Date: Mon, 8 Jan 2018 11:02:51 +0100
From: Andrea Arcangeli <aarcange@redhat.com>
To: Thomas Gleixner <tglx@linutronix.de>
Cc: Alexei Starovoitov <alexei.starovoitov@gmail.com>,
        Dan Williams <dan.j.williams@intel.com>,
        Alan Cox <gnomes@lxorguk.ukuu.org.uk>,
        Linus Torvalds <torvalds@linux-foundation.org>,
        Linux Kernel Mailing List <linux-kernel@vger.kernel.org>,
        linux-arch@vger.kernel.org, Andi Kleen <ak@linux.intel.com>,
        Arnd Bergmann <arnd@arndb.de>,
        Greg Kroah-Hartman <gregkh@linuxfoundation.org>,
        Peter Zijlstra <peterz@infradead.org>,
        Netdev <netdev@vger.kernel.org>, Ingo Molnar <mingo@redhat.com>,
        "H. Peter Anvin" <hpa@zytor.com>
Subject: Re: [PATCH 06/18] x86, barrier: stop speculation for failed access_ok
Message-ID: <20180108100251.GJ25546@redhat.com>
References: <151520099201.32271.4677179499894422956.stgit@dwillia2-desk3.amr.corp.intel.com>
 <151520102670.32271.8447983009852138826.stgit@dwillia2-desk3.amr.corp.intel.com>
 <CA+55aFzeCHgAtz4vCR9YaUxkuesCNEht56dKJmpytx2A-JmJkg@mail.gmail.com>
 <20180106123242.77f4d860@alans-desktop>
 <20180106181331.mmrqwwbu2jcjj2si@ast-mbp>
 <CAPcyv4jqKmnkL1CfHVccHvocmSD4PamqOy4bPsO1789D+107FQ@mail.gmail.com>
 <20180106183937.vkseldf4arkdlkum@ast-mbp>
 <CAPcyv4hyRfPhnnS=aDf=jMMP+-EJM3ojPC0gX9ChawT3vidkJQ@mail.gmail.com>
 <20180106192517.ykvlcq4564cqy4u6@ast-mbp>
 <alpine.DEB.2.20.1801062038510.2376@nanos>
MIME-Version: 1.0
Content-Type: text/plain; charset=us-ascii
Content-Disposition: inline
In-Reply-To: <alpine.DEB.2.20.1801062038510.2376@nanos>
User-Agent: Mutt/1.9.2 (2017-12-15)
Sender: linux-kernel-owner@vger.kernel.org

On Sat, Jan 06, 2018 at 08:41:34PM +0100, Thomas Gleixner wrote:
> optimized argumentation. We need to make sure that we have a solution which
> kills the problem safely and then take it from there. Correctness first,
> optimization later is the rule for this. Better safe than sorry.

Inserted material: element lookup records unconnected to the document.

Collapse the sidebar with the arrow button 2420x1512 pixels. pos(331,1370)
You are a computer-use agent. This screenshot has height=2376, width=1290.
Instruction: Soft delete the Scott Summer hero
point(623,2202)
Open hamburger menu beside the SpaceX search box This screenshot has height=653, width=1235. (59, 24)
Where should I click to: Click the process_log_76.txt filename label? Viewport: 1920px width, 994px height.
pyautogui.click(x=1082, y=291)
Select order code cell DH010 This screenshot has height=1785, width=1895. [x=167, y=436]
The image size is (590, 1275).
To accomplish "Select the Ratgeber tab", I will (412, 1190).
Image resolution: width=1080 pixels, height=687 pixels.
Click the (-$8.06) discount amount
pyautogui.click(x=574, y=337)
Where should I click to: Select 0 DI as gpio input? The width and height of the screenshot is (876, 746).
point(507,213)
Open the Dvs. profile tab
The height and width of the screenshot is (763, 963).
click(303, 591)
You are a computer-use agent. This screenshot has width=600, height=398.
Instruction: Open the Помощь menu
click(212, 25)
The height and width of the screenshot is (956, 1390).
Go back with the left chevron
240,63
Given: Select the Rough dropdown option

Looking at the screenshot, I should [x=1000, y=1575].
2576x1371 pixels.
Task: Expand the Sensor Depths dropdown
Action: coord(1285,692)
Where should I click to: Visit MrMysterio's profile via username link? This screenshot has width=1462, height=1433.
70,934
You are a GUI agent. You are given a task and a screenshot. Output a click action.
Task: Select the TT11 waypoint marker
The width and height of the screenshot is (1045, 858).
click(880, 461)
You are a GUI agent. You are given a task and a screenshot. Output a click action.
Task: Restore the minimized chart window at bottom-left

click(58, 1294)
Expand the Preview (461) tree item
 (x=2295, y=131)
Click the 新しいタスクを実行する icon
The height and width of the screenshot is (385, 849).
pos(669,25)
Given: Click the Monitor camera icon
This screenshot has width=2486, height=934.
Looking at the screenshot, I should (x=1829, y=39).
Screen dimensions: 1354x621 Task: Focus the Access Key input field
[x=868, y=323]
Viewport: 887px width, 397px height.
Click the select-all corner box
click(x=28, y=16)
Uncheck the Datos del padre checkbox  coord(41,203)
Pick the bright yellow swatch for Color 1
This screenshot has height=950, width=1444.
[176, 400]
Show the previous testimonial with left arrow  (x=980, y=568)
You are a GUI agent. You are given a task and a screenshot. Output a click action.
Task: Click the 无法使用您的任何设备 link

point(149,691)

Agreed, assuming the objective here is to achieve a complete spectre
fix fast.

Also note there's a whole set of stuff to do in addition of IBRS:
IBPB, stuff_RSB() and the register hygiene in kernel entry points and
vmexists, that alters the whole syscall stackframe to be able to clear
callee saved registers.

That register hygiene was one of the most tedious pieces to get right
along with the PTI "rep movsb" (no C) stack trampoline that never
calls into C code with zero stack available because it's very bad to
do so, consdering C is free to use some stack for register spillage.

I suggest to discuss how important register hygiene is on top of IBRS,
IBPB and stuff_RSB() to fix spectre, not future optimizations that
only matter for old CPUS and are irrelevant for future silicon.

I also suggest to discuss how to automate the other parts of variant#1
lfence/mfence across the bound checks, depending on arch with a open
source scanner, or if to pretend developers think about it like we
think about mb() (except no regression test will ever notice a bounds
check speculation memory barrier missing).

Reptolines alone are leaving a whole set of stuff unfixed: register
hygiene still missing, bios/firmware calls still require ibrs, all asm
has to be audited by hand as there's no sure asm scanner I know of
(grep can go somewhere though) and the gcc dependency isn't very
flexible to begin with, and they don't help with lfence/mfence across
bound checks, they still require IBPB and stuff_RSB() to avoid
guest/user mode against guest/user spectre variant#2 attacks.

I don't see why we should talk about pure performance optimization at
this point instead of focusing on the above.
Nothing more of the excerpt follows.